O yıllarda ülke genelinde çok az sayıda lise olduğundan İstanbul Bogaziçi’ndeki Kabataş’a yatılı olarak giriyor. Faziletli ve vatansever hocalarından bazılarının isimleri şöyle; Samim Nafiz Tansu, Ecvet Gürses, Hatemi Senih Sarp, Edip Ayel, Faruk Nafiz Çamlıbel, Nihat Sami Banarlı, Zeki Ömer Defne. Vala Nurettin’in  Akşam’daki  “Eski yazıyı öğrenmek için not tutmak bir mana ifade etmez. Bunu eski dilimizi ve edebiyatımızı tanımak, bilmek ve öğrenmek için gerekir. Bizim zengin bir edebiyatımız vardır. Bütün medeni milletler eski kültürlerini bilmeğe son derece ehemmiyet verir. Bunun için ne lazım gelirse yaparlar. Bizde de böyle hareket edilmesi icab eder” konulu makalesinin etkisinde kalarak, böyle bir düşünceyi hayata geçirir.

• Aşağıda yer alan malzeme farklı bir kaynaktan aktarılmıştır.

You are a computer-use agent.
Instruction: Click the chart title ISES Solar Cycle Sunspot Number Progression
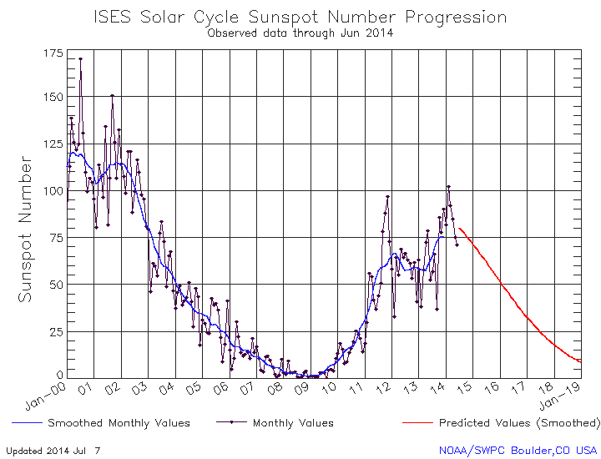coord(300,17)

DEĞERLERİNE BAĞLI ÜRETKEN BİR AKADEMİSYEN

Okul harçlığından kitap ve dergi almaktadır. Sınıf ve ebedi arkadaşı Kaya Bilgegil ile bir antoloji hazırlığına başlarlar. Üniversitedeki derslerinde ve sonrasında hemşehrisi Kilisli Muallim Rıfat Bilge, Ali Nihat Tarlan, Reşit Ahmeti Arat, Ahmet Hamdi Tanpınar, Ahmet Caferoğlu, İsmail Hami Danişmend, Mustafa Şekip Tunç, Ali Fuat Başğil, Hilmi Ziya Ülken, Ziyaeddin Fahri Fındıkoğlu, Mükrimin Halil Yinanç, Nahil Atsız ve Nurettin Topçu gibi fikir, ilim ve edebiyat dünyasının bu ünlü isimlerinden fazlasıyla istifade eder. Bütün tahsil hayatında hep pekiyi ile mezun oldu. Mezuniyetinin ilk yılında Tasvir Gazetesi’nde “Mehmet Akif’in İçtimai Fikirleri” başlıklı yazısı ile basın hayatına da girdi.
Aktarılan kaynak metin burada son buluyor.